Friday, August 9, 2013

The Oilman cometh

One of the highlights of retirement is that I can usually stop what I am doing and have a good conversation.

Today I had a special treat.  Darrold the Oilman filled up our in-ground tank for the winter.

I realize that anybody can get snowed.  But I think Darrold is incredibly well informed and he gleans his information from a vast array of sources.

I heard about the time his rig was hit by a loaded school bus.  I bet those kids had some stories to tell.

I heard about ag equipment break-downs and the risks in rigging wet, frozen equipment that is buried to the axles in bog-mud.

I heard about Sunday calls.

I heard about a co-worker who got a call one Christmas afternoon.  He had just enjoyed a glass (or two) of Christmas wine with is parents.  He did not think it was prudent to go dashing down icy roads with a half loaded tand of fuel sloshing around and a breath that would make the needle quiver. The customer was a big customer and made a stink about it.

I heard about the inside people (office managers) not getting out where the action is.

I heard about the kids (people under 30) looking busy but getting less done.  His stories called to mind a very old joke about an old bull who advised his eager, young protege of the advantages of walking over once and getting to know all the cows.

I heard about pensions, pay rates and favoritism.  I heard about drug useage and stupidity.  I heard about sacrifice and charity, grace and dignity.  I am not the norm.  I get one fill a year.  There are people who live paycheck-to-paycheck and they get a sip of fuel every week or two.  They get the same courteous service that I get.

I heard about getting older.  I heard about slipping on wet grass, cardboard and loose lumber.  I heard about it taking longer to heal but being smart enough to pace yourself so you do what you can do.

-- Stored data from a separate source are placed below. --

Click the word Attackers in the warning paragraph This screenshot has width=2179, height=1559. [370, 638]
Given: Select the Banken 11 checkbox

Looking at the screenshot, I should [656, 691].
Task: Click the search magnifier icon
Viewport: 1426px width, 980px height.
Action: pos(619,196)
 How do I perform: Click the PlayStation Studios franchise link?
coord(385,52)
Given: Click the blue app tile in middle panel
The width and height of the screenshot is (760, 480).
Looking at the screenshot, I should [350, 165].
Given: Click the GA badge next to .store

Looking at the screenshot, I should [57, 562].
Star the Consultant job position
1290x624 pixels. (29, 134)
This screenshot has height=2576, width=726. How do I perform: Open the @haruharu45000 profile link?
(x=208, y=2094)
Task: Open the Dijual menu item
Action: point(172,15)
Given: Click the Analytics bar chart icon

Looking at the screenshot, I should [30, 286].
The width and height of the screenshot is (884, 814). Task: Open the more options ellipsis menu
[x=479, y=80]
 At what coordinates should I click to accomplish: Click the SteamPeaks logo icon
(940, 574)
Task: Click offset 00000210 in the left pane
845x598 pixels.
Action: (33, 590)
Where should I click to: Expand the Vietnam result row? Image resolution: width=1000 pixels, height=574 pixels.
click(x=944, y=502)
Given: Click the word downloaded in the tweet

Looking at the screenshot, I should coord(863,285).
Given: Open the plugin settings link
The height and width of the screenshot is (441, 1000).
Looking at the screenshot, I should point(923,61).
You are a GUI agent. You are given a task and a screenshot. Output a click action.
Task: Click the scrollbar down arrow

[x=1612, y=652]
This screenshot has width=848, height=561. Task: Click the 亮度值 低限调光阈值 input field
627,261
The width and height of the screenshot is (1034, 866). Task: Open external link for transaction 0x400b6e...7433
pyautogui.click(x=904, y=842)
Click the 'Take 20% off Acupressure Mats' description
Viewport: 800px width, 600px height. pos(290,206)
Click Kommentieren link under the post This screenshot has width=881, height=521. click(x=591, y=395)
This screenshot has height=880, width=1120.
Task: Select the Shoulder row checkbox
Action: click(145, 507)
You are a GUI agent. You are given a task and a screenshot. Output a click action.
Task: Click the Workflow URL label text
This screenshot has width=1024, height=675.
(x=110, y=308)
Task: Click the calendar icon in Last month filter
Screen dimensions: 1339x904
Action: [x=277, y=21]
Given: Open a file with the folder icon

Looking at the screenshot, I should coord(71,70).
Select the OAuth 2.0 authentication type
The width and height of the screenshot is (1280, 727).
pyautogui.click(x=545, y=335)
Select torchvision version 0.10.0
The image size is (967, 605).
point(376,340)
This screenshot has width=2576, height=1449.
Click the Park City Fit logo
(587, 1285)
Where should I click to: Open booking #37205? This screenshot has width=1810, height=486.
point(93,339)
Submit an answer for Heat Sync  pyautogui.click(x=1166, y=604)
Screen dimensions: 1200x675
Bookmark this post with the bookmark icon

There are certain people who are rural opinion makers.  I include sheep shears, rural postal delivery people, the UPS and FedEx drivers, school bus drivers and the Oilman.  You can also add the guys who pick up your garbage, the local salvage dealer and the people who grade your road and plow your snow and the vet who works on large animals.  These guys see everything and are plenty smart.

Enjoying these people and their stories is one of the funnest parts of my Christian mission.  It is entertaining.  I always learn something.  And every once in a while the universe does something stunningly generous for me and I often do not know who to thank.

And all of his wisdom and entertainment did not add one penny to the cost of my heating oil bill.